▸ **Okuma Metni**:
------------------------------------------------

YUKARI KAÇKAR YAYLASI

Aşağı Kaydırın
KÖY, YAYLA,KONAK VE KONAKLAMA
  • 155
Yazı Boyutu:
Yazdır

YUKARI KAÇKAR YAYLASI…

Bölgemizin en güzel tepelerinden birisi olan Huser tepesinden dünyaya baktığınız zaman, insanın kendisine zerre bile olamayacağını hissettiren devasa dağları ve içerisinde bin bir türlü hayatı ve renkliliği barındıran derin vadileri görürsünüz.

Huserin ön yamacı; Ayder’den gelen ve Kavrun, Ceymakçur ve Paakçur vadilerinden, dağlara kavuşan derin vadileri ve bu vadileri çevreleyen dağlar ise, içerisinde, Samistal, Hazindag ve Pokut gibi şiirsel yaylaları barındırmaktadır. 
Huserin arka yamacı ise, Tatsikeri’den başlayan ve Koçdüzü yaylasına kadar devam eden bir dağ sırtını barındırmaktadır. İkisi arasında bulunan vadi ise Hala deresine kavuşan Tar deresi denilen bir ayrımdan başlayan vadidir. Vadi biraz ilerisinde Bulut şelalesi ile taçlanmakta ve devamında Loldeçur, Aşağı Kaçkar ve Yukarı Kaçkar yaylalarını takip edip dağlara uzanmaktadır.

------------------------------------------------

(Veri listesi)

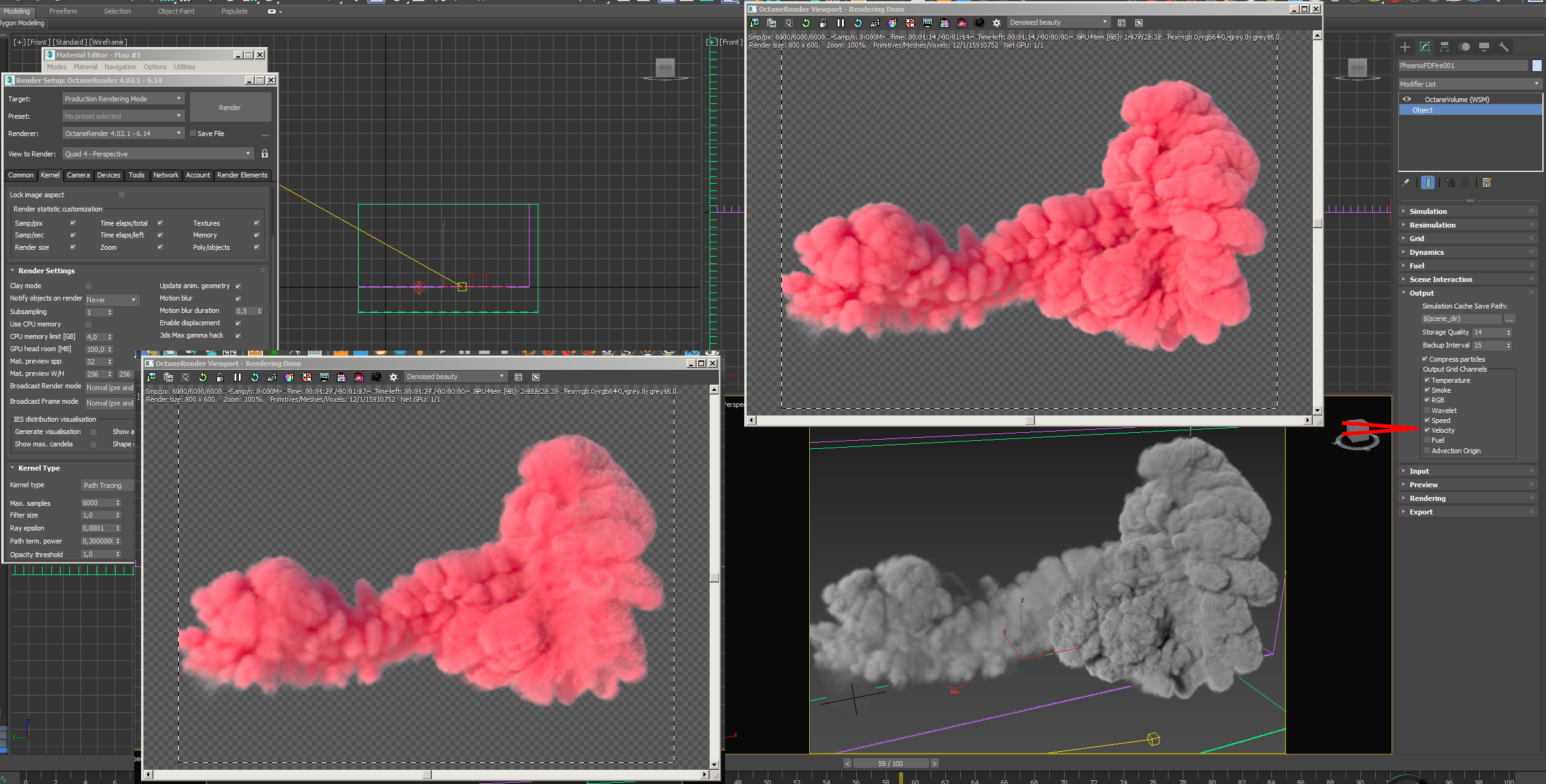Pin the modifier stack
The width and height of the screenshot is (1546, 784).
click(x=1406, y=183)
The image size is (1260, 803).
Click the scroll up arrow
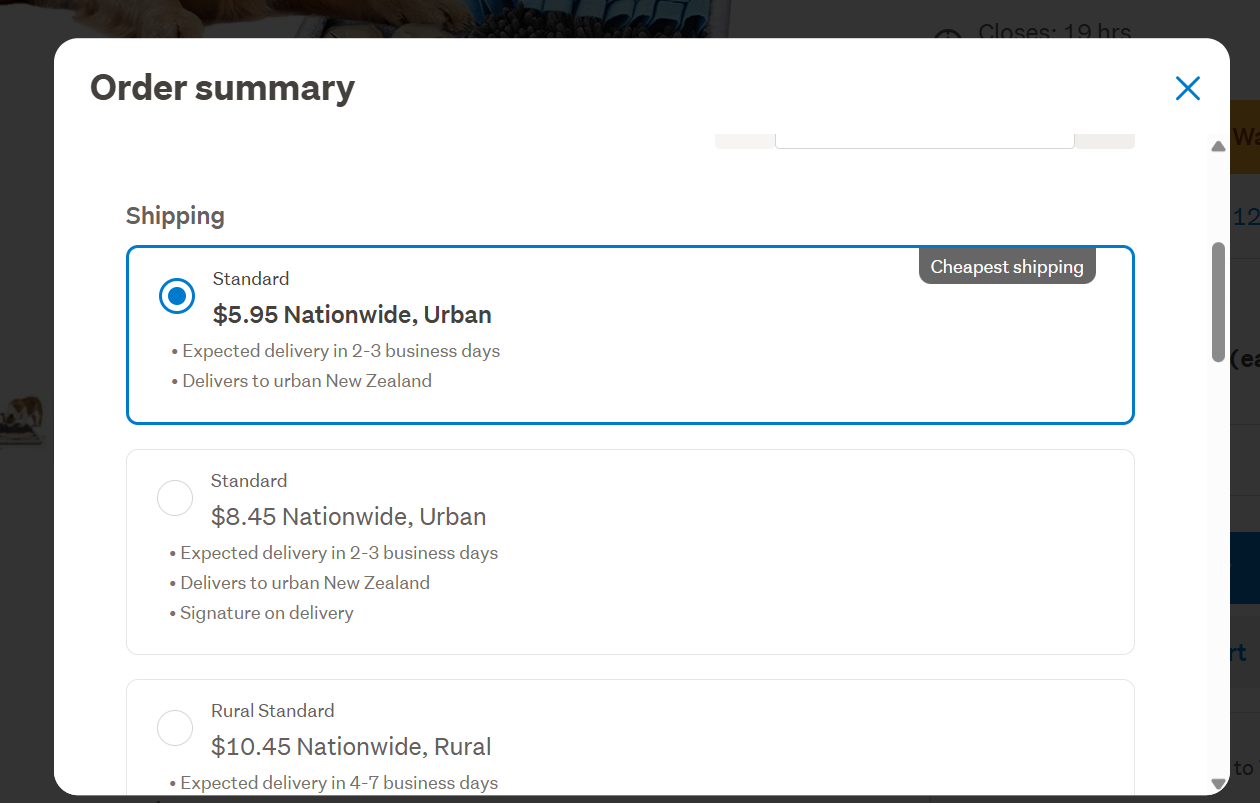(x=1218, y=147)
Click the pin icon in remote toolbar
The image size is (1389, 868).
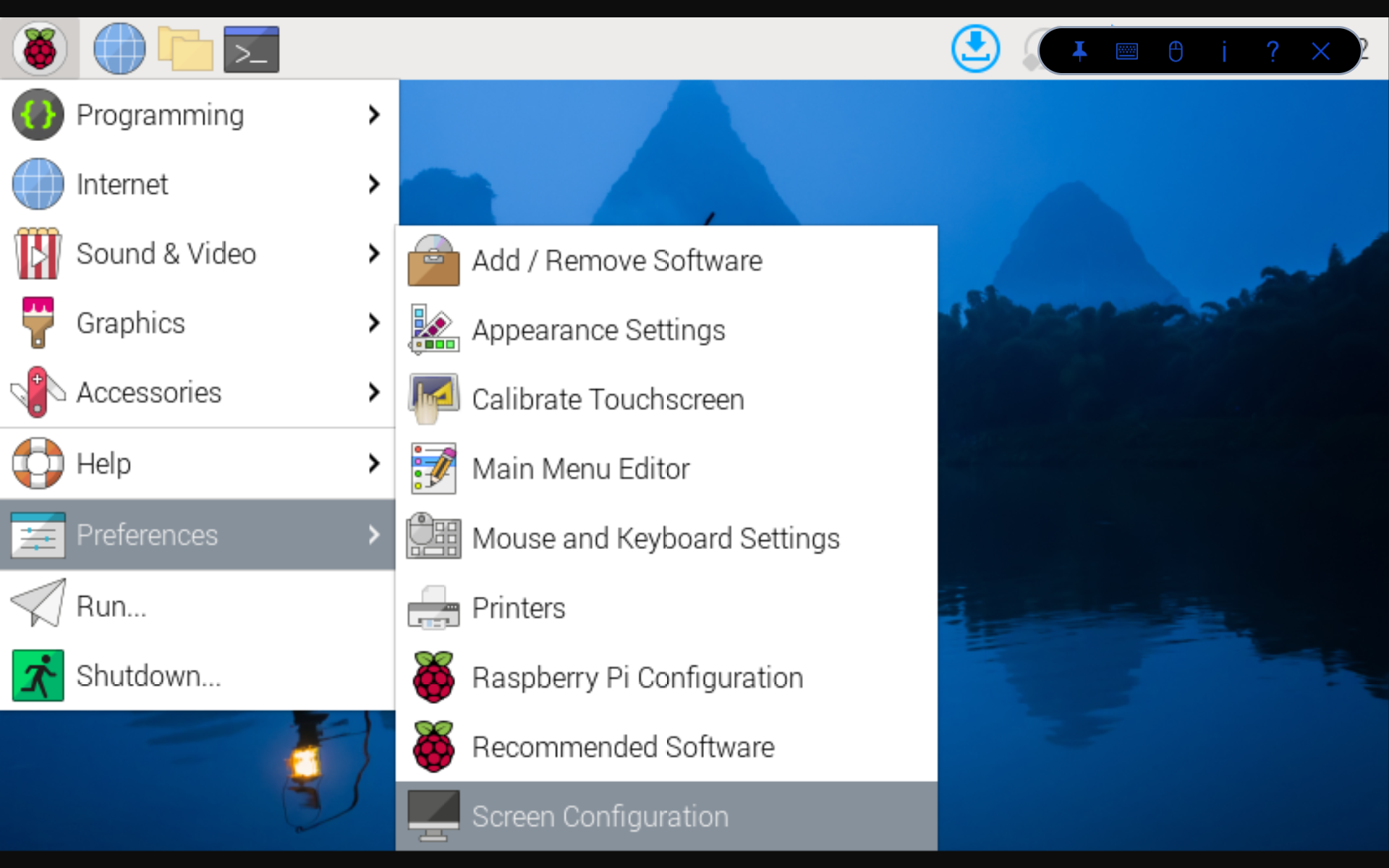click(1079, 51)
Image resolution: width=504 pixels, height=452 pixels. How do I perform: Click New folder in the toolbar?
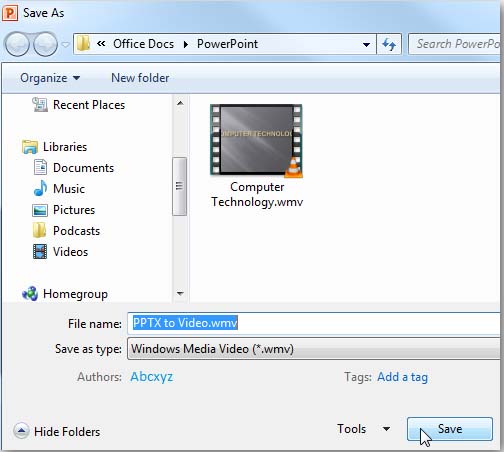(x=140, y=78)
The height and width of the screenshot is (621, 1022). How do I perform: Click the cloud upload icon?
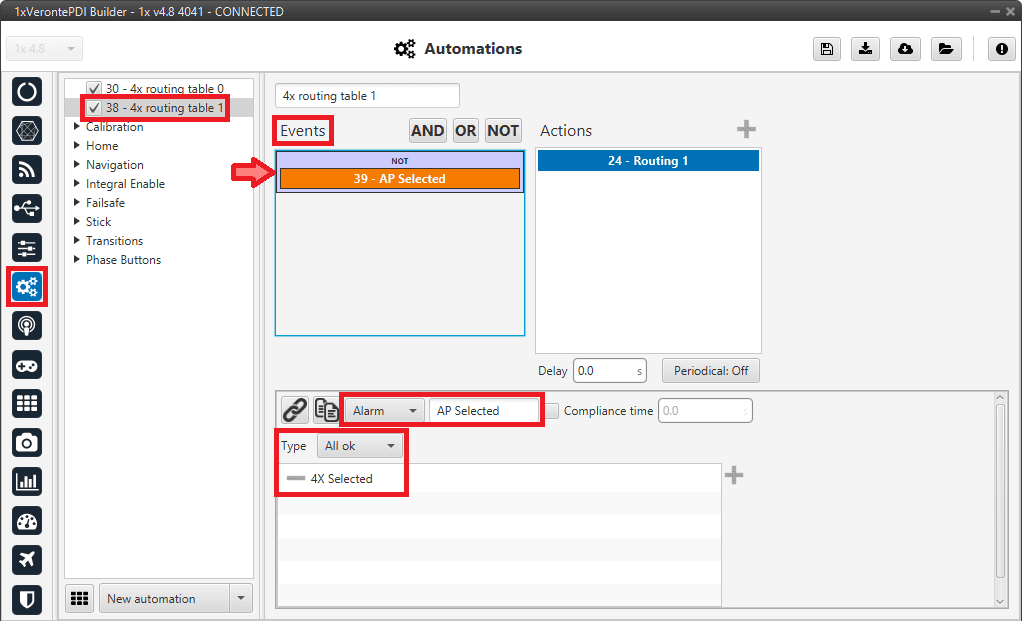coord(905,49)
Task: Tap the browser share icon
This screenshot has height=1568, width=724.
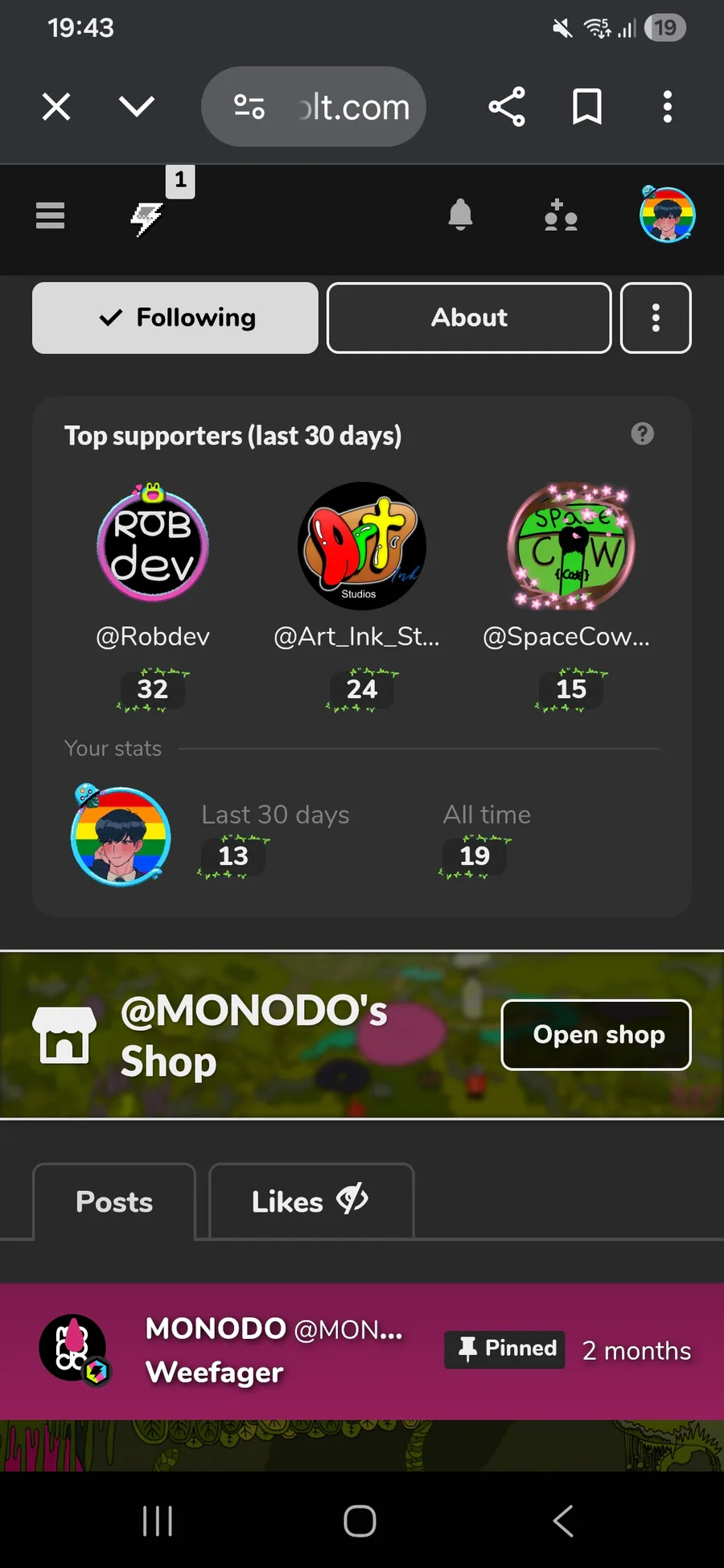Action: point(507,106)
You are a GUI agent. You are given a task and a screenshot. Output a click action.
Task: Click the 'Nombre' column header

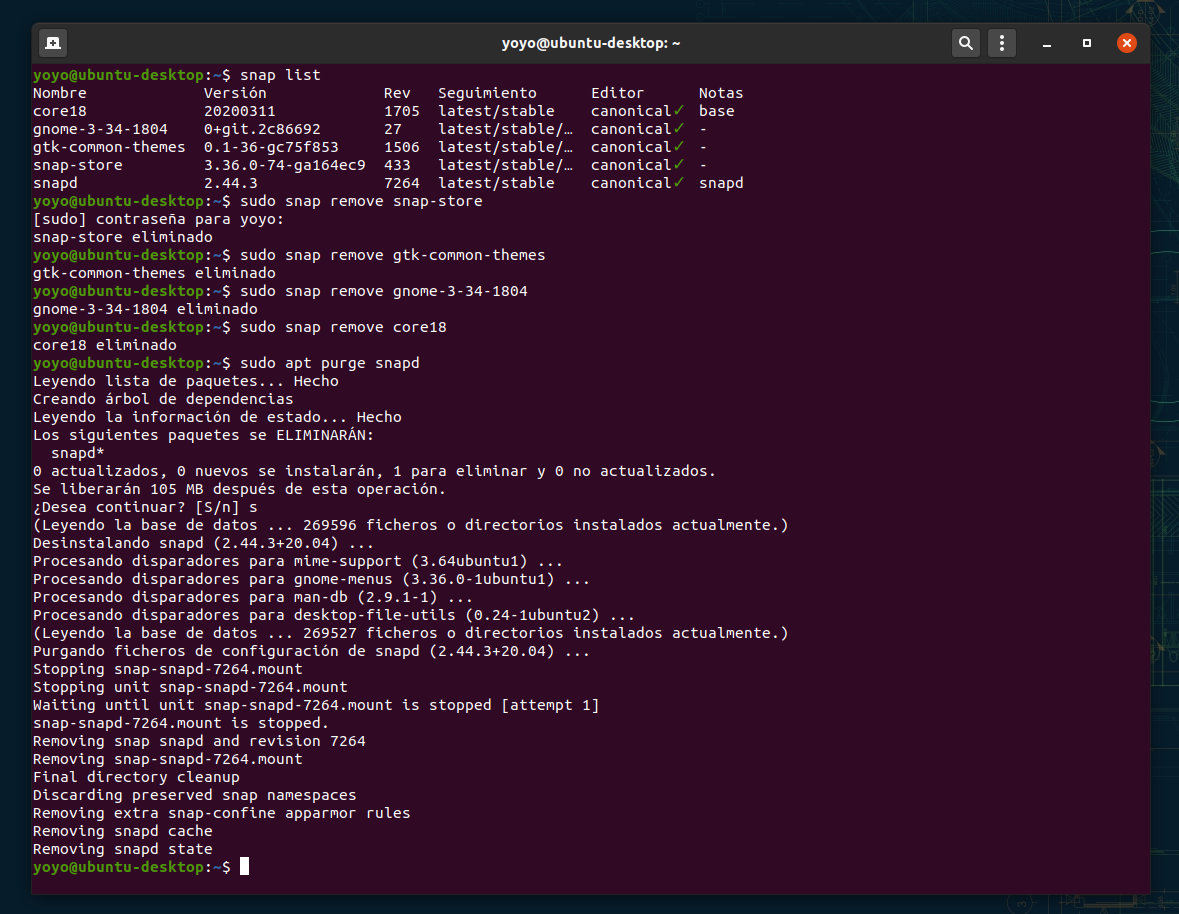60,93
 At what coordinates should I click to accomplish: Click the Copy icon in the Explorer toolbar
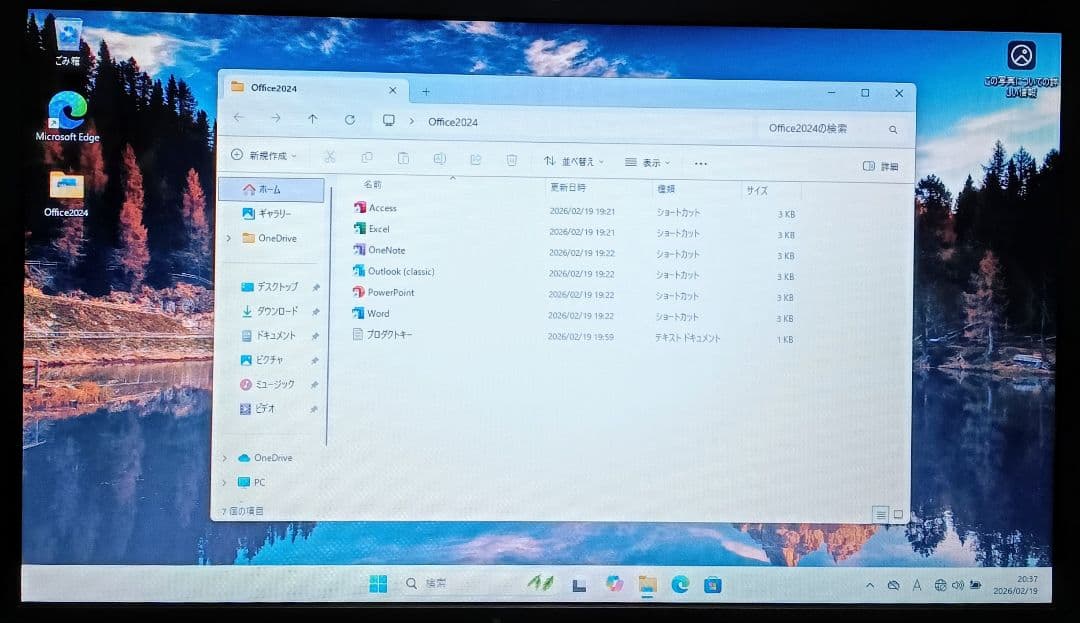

------------------------------------------------

▸ **Aşağıdakileri Tamamlayın**:
1. Yukarı Kaçkar Yaylası metnine göre aşağıdaki soruları yanıtlayınız.
(a) Huser'in ön yamacındaki vadileri çevreleyen dağlar hangi yaylaları barındırmaktadır?
(b) Huser'in arka yamacındaki dağ sırtı nereden başlayıp nereye kadar devam etmektedir?
(c) İki yamaç arasındaki vadi, biraz ilerisinde hangi şelale ile taçlanmaktadır?
2. Aşağıdaki ifadelerin Yukarı Kaçkar Yaylası metniyle uyuşup uyuşmadığını belirtiniz. Her yanıtı evet ya da hayır olarak veriniz ve metinden belirleyici sözcükleri aynen aktarınız.
(a) Tar deresi, Hala deresine kavuşmaktadır.
(b) Huser'in ön yamacındaki derin vadiler Ayder'den gelmektedir.
(c) Vadi, Bulut şelalesinden sonra önce Yukarı Kaçkar, ardından Aşağı Kaçkar yaylasını takip etmektedir.
3. Yukarı Kaçkar Yaylası metnini kaldığı yerden sürdürünüz.

▸ **Yanıtlar**:
1.
(a) Samistal, Hazindag ve Pokut yaylalarını barındırmaktadır.
(b) Tatsikeri'den başlamakta ve Koçdüzü yaylasına kadar devam etmektedir.
(c) Bulut şelalesi ile taçlanmaktadır.

2.
(a) Evet: "Hala deresine kavuşan Tar deresi"
(b) Evet: "Ayder’den gelen ve Kavrun, Ceymakçur ve Paakçur vadilerinden"
(c) Hayır: "Loldeçur, Aşağı Kaçkar ve Yukarı Kaçkar yaylalarını takip edip"

3.
Loldeçur ve Aşağı Kaçkar yaylalarına çok sık gitmeme rağmen, Yukarı Kaçkar yaylası aha evvel niyet ettiğim ama gidemediğim bir yaylaydı.
Huserin arka yamacından devam eden yol ileride Yeşil yol için açılan hat ile birleşmekte ve o yolun takibinde yol birkaç kilometre sonra Aşağı Kaçkar yaylasının hemen üzerinde bir dere kenarına gelmektedir.

Burada arabadan inilip yaklaşık 1.5 saat daha yürünmesi gerekmektedir. Küçük bir patika yol zaten daha evvel yaylacıların kullanımında olmuş. Bu yolu takip etmeniz halinde yol hafifçe bir meyil ile dağların yamacında olan yaylaya kadar devam etmektedir.

Yola başlayınca uzaklardan, o sessizliğin içerisinde kafama bıçak gibi saplanan bir motor sesi gelmeye başlamıştı. Yaklaşık 10 dakikalık bir yürüme ile motor seslerinin geldiği yere kadar ulaştım. Motorlu bir arkadaş gurubu yaylaya motorları ile çıkmaya çalışmaktaydılar. Bizlerin özelliklede gençliğimizde hoplaya zıplaya sekerek gittiğimiz o yayla yollarında, koca motorlar sürekli devriliyor ve patinajlar atıyordu. Hatta bir seferinde bir çukurdan geçmek isteyen kişinin kafasına bile koskoca motor devrildi. Sanki yollar bile Motoru bırakın yürüyün der gibiydi.
Motorlularla biraz sohbet ettikten sonra tekrar yola düştüm.
Komik olan ise biraz yürümemin ardından geri baktığımda Motorluların hepsinin benim arkamda kaldıklarıydı.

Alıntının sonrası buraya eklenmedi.